Oltre alla recitazione, Alessandro Schino è autore di libri pubblicati da Radici Future: “Ara e Frizz – il cane e il gatto che abbagolavano” (2016) e “Almeno Uno – Storie di dipendenza dall’inferno al riscatto” (2021). La sua formazione eclettica si estende anche al sociale e alla mediazione: è Mediatore Familiare e Penale, Operatore di Giustizia Riparativa ed Educatore Teatrale. La sua vita personale, caratterizzata da scelte consapevoli come il buddismo e il vegetarianismo, riflette una sensibilità che permea anche il suo lavoro artistico. Vive con quattro gatti ed è sposato con Ilaria, sua compagna di vita e di collaborazione creativa.
Il suo primo approccio alla recitazione risale all’età di quattro anni, quando debutta in una recita parrocchiale vestito da “bandito sardo”. Da allora, tra recite scolastiche e animazione turistica, non ha mai smesso di calcare palcoscenici, affinando il proprio talento in modo autonomo e con grande determinazione. Schino considera il mestiere dell’attore duro e faticoso, ma estremamente gratificante: “Avere un palco, un pubblico ed una voce a disposizione è una grande occasione per dire qualcosa”, sottolinea, citando la complessità e il fascino del suo lavoro.

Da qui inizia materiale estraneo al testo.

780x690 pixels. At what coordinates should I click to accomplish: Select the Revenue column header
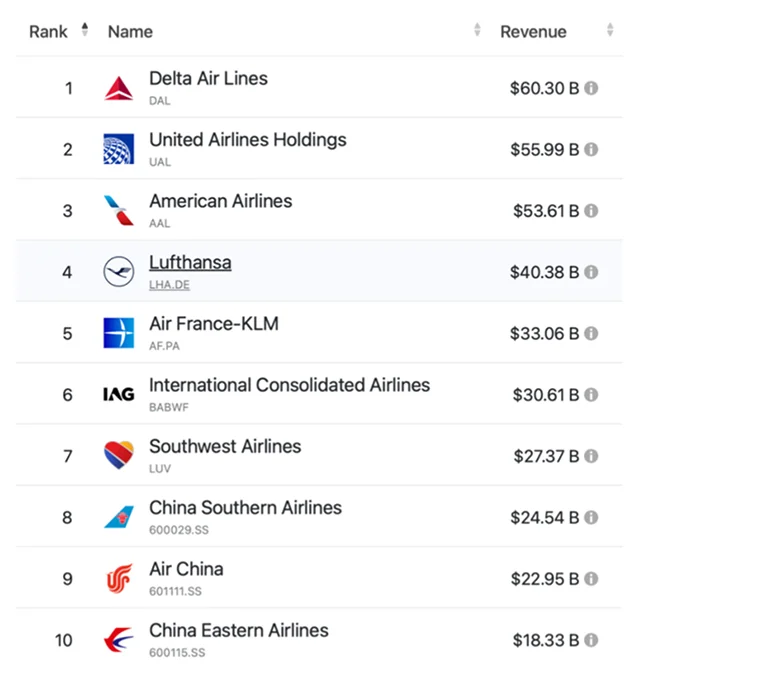click(533, 32)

Tra le collaborazioni più significative, oltre alla complicità artistica e personale con la moglie, Schino ricorda momenti con autori celebri e la partecipazione a Zelig C.U.L.T. Accanto alle collaborazioni professionali, confessa di considerare le proprie paure come partner creative, elementi che alimentano la sua scrittura e la sua presenza scenica. Teatro e cinema convivono nella sua carriera: pur riconoscendo la forza e l’emozione del palcoscenico, non disdegna la magia del set cinematografico, continuando a destreggiarsi tra i due mondi.
Il cabaret, disciplina in cui Alessandro Schino eccelle, è terreno fertile per aneddoti esilaranti, momenti di improvvisazione e interazioni imprevedibili col pubblico, che diventano parte integrante dello spettacolo stesso. Tra i progetti futuri, l’artista anticipa “Budda esiste e vive a Binetto”, spettacolo che trae ispirazione dal buddismo giapponese per affrontare temi universali, con anteprime previste a maggio e debutto a teatro in ottobre. Oltre a questo, sono in programma una nuova commedia, un libro, nuovi spettacoli di Otto&Mezzo e un viaggio in Australia con la moglie Ilaria, elementi che confermano la sua energia creativa e la volontà di continuare a emozionare e divertire il pubblico.
La carriera di Alessandro Schino racconta una vita dedicata all’arte e alla comicità, intrecciata con sensibilità e impegno personale, in un percorso che mescola leggerezza, riflessione e una costante voglia di sperimentare.